Written exercise: Could you repeat, character for character, the lines of the listing below between the line holding "Immorality [266, 459]" and the line holding "center [149, 754].", inclusive?

Records provided:
· · ·

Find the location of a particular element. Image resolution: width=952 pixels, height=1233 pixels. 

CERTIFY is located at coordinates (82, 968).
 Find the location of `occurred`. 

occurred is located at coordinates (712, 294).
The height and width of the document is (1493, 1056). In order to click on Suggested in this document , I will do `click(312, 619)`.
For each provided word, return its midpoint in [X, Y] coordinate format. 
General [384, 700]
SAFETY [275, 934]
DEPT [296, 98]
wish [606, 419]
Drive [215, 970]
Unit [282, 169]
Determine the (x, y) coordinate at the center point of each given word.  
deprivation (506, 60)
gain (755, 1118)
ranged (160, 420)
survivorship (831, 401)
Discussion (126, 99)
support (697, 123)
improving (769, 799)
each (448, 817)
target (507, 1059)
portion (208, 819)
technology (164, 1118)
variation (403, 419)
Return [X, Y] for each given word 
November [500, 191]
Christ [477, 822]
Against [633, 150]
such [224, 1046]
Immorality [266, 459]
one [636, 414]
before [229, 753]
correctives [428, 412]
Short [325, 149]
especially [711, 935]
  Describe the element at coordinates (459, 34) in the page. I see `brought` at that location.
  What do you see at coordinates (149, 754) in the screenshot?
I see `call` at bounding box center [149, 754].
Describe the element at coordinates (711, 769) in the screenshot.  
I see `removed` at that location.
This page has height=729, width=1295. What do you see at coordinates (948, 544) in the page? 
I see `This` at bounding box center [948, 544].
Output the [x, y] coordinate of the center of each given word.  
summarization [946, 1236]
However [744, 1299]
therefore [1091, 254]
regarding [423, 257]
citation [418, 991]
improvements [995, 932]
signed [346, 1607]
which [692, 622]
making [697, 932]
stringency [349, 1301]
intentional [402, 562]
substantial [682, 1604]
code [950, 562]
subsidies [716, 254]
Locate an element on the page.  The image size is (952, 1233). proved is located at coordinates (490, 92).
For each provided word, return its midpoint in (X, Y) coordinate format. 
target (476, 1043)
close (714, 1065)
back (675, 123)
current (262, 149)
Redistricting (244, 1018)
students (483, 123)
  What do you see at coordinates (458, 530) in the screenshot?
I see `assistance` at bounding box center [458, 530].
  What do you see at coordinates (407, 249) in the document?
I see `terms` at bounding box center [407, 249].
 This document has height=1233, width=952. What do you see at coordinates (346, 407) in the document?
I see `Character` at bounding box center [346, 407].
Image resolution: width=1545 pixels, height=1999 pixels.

· · ·

Solved exercise:
Immorality [266, 459]
one [636, 414]
before [229, 753]
correctives [428, 412]
Short [325, 149]
especially [711, 935]
  Describe the element at coordinates (459, 34) in the page. I see `brought` at that location.
  What do you see at coordinates (149, 754) in the screenshot?
I see `call` at bounding box center [149, 754].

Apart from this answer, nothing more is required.